=== Text segment ===
But all of these disciplines, which Kjellen cultivated in parallel with geopolitics, did not receive more widespread recognition aside from the term “Geopolitics,” which steadily became established in quite varied circles.
2.2 The State as a Life Form and Interests in Germany
In his foundational work “The State as a Life Form” (1916), Kjellen developed postulations that had been hypothesized by Ratzel in his works. Kjellen, similar to Ratzel, considered himself a believer in German “Organicism,” rejecting the mechanistic state and society approach. The rejection of the strict bleaching of study in terms of “inanimate objects” (background), and “human subjects” (personalities), is a distinctive feature of geopolitics. In this sense, the very meaning of geopolitics is displayed in Kjellen’s work.
Kjellen developed Ratzel’s geopolitical principles and applied them to specific historical situations in his contemporary Europe.
He followed Ratzel’s idea of “a continental state” to its logical conclusion and applied it to Germany. He showed that in the European context Germany constitutes that space, which possesses the pivotal dynamism and is intended to structure itself to become encircled by the remaining European powers. Kjellen interpreted World War I to be a natural conflict arising between a dynamic, expanding Germany (Axis nations) opposed by the peripheral European (and non-European) states (the Entente). Differences in the dynamics of geopolitical growth—downwards for England and France and upwards for Germany— predetermined the basic alignment of forces. Wherein, from his point of view, this is the natural and inevitable geopolitical position for Germany, despite the temporary defeat in World War I.

=== Stored records ===
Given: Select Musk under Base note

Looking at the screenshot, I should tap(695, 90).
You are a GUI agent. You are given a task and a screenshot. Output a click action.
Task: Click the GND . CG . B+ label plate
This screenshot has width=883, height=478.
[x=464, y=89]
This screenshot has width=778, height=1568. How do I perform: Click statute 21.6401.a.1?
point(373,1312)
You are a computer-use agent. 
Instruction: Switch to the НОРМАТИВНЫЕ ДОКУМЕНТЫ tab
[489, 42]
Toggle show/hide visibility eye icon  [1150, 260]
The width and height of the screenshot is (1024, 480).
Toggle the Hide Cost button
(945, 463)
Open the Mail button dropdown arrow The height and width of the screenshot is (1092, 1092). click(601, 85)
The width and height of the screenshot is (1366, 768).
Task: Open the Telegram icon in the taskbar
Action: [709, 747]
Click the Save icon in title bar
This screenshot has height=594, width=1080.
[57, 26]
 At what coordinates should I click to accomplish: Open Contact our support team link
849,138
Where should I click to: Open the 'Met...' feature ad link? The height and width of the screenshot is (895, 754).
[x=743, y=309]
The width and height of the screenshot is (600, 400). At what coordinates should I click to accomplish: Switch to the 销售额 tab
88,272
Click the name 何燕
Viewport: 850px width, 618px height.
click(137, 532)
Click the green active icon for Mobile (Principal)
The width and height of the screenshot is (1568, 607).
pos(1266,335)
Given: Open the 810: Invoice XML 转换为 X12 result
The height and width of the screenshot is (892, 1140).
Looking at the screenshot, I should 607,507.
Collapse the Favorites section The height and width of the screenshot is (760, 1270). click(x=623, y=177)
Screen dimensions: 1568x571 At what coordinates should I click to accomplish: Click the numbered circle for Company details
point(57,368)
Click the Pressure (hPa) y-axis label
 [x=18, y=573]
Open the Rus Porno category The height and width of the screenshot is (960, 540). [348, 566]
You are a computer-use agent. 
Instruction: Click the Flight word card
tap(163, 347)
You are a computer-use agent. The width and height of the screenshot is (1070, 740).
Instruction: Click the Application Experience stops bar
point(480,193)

=== Problem description ===
Answer these questions about the text on Kjellen:
1. In what year did Kjellen's "The State as a Life Form" appear?
2. Which term of Kjellen's steadily became established in quite varied circles?
3. What name does the text give to the peripheral European (and non-European) states that opposed Germany in World War I?
Rely only on the text on Kjellen.

=== Answer section ===
1. 1916
2. "Geopolitics"
3. The Entente